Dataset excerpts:
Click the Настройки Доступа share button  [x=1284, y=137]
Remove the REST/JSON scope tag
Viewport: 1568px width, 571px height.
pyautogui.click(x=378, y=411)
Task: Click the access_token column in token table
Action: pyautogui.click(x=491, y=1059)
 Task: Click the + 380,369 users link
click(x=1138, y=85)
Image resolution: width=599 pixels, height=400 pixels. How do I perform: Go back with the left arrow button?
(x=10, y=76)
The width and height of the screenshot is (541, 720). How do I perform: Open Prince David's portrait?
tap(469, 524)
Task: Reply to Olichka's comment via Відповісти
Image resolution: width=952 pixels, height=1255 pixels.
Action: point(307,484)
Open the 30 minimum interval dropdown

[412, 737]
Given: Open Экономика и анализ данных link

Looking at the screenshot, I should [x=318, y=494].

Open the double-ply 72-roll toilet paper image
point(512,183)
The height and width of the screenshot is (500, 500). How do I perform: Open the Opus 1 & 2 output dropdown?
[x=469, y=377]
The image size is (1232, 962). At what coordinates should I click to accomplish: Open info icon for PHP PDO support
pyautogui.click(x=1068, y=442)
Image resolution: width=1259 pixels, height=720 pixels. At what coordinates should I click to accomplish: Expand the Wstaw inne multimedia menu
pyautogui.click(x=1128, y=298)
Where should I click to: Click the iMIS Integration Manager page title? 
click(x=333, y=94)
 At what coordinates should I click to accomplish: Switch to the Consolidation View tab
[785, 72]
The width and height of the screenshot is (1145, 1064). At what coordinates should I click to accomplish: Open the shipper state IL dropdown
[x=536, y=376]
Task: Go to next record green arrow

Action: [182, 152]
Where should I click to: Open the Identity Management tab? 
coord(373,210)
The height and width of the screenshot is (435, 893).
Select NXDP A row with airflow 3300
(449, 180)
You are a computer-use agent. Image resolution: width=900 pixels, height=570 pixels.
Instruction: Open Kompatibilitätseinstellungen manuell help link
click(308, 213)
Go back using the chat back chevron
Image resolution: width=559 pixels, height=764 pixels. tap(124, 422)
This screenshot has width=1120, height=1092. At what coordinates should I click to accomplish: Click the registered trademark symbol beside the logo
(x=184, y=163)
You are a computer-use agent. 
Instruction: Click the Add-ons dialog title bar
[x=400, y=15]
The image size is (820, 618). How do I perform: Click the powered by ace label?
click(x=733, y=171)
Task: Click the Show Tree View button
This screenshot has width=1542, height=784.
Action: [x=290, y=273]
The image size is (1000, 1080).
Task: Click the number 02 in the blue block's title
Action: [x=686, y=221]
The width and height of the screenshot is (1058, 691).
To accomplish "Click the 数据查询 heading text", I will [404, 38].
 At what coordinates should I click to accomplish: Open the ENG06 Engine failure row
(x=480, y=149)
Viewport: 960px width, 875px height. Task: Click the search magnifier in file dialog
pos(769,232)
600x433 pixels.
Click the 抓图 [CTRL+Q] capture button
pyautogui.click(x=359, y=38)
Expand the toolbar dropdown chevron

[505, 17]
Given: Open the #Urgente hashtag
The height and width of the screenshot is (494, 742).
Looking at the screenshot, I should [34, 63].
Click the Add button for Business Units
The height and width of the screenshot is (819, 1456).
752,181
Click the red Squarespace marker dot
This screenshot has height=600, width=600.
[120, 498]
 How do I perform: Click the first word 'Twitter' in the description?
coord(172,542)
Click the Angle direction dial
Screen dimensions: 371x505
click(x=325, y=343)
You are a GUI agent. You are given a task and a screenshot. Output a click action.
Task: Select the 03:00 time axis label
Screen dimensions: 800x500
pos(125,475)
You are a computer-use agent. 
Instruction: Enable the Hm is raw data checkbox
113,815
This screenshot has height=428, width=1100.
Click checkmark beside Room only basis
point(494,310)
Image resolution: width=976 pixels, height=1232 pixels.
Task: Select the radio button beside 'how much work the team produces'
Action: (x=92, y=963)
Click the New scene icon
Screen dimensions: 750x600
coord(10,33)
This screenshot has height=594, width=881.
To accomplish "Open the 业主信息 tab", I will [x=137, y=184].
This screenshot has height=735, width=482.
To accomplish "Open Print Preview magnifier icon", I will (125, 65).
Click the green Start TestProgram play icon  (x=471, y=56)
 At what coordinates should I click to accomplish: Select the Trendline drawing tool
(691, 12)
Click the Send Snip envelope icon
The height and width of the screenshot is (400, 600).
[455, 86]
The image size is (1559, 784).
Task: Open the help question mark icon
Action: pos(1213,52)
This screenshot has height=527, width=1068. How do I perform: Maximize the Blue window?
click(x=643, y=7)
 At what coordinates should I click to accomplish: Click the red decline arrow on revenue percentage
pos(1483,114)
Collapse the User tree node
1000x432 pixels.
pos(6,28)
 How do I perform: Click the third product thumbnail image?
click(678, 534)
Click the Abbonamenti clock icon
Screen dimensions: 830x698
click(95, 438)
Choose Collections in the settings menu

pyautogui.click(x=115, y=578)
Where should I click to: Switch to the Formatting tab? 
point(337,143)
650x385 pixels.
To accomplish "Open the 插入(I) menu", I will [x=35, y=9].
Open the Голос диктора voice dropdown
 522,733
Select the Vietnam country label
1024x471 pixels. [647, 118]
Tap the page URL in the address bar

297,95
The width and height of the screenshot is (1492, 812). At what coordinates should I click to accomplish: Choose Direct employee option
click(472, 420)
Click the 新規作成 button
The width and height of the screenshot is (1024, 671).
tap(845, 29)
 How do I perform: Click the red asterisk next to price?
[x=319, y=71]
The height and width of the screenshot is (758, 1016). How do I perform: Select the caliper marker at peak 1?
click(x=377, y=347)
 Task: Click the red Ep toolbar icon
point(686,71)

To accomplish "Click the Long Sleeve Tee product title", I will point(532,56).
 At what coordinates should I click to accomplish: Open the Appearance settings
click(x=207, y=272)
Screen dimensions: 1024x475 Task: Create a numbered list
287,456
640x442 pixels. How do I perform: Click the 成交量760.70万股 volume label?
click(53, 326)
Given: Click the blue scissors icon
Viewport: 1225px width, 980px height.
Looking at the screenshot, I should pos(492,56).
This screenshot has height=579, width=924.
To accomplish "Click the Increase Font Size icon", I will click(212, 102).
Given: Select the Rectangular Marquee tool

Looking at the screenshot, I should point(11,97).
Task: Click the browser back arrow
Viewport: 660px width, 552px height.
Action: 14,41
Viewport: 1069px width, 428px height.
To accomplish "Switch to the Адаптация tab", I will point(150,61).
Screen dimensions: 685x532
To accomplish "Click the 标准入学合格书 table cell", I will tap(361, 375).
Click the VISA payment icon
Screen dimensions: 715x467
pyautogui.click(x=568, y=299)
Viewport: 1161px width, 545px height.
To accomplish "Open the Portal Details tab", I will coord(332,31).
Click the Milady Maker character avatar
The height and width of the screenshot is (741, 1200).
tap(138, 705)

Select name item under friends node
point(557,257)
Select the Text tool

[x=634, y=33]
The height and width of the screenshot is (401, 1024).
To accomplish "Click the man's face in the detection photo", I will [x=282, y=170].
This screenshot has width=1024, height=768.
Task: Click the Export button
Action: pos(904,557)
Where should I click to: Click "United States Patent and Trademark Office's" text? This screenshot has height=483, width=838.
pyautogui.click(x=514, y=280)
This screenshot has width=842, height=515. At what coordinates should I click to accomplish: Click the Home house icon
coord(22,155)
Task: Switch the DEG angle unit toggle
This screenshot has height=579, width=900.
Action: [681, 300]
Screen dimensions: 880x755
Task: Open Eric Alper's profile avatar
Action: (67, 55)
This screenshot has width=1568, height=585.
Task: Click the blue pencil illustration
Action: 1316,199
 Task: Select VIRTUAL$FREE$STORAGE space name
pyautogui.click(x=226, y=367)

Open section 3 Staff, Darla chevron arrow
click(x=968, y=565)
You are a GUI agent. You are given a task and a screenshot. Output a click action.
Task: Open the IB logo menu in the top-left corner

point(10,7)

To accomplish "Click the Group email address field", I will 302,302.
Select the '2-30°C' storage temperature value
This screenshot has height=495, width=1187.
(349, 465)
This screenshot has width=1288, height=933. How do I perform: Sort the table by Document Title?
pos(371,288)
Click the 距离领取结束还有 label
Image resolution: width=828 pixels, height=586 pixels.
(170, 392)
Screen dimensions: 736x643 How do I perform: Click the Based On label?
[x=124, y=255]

## Exercise prompt
The entries above hold the needed span. Transcribe exactly the lines from the one with "Viewport: 660px width, 552px height." to the one with "Viewport: 1161px width, 545px height.", both included.

## Response to this task
Viewport: 660px width, 552px height.
Action: 14,41
Viewport: 1069px width, 428px height.
To accomplish "Switch to the Адаптация tab", I will point(150,61).
Screen dimensions: 685x532
To accomplish "Click the 标准入学合格书 table cell", I will tap(361, 375).
Click the VISA payment icon
Screen dimensions: 715x467
pyautogui.click(x=568, y=299)
Viewport: 1161px width, 545px height.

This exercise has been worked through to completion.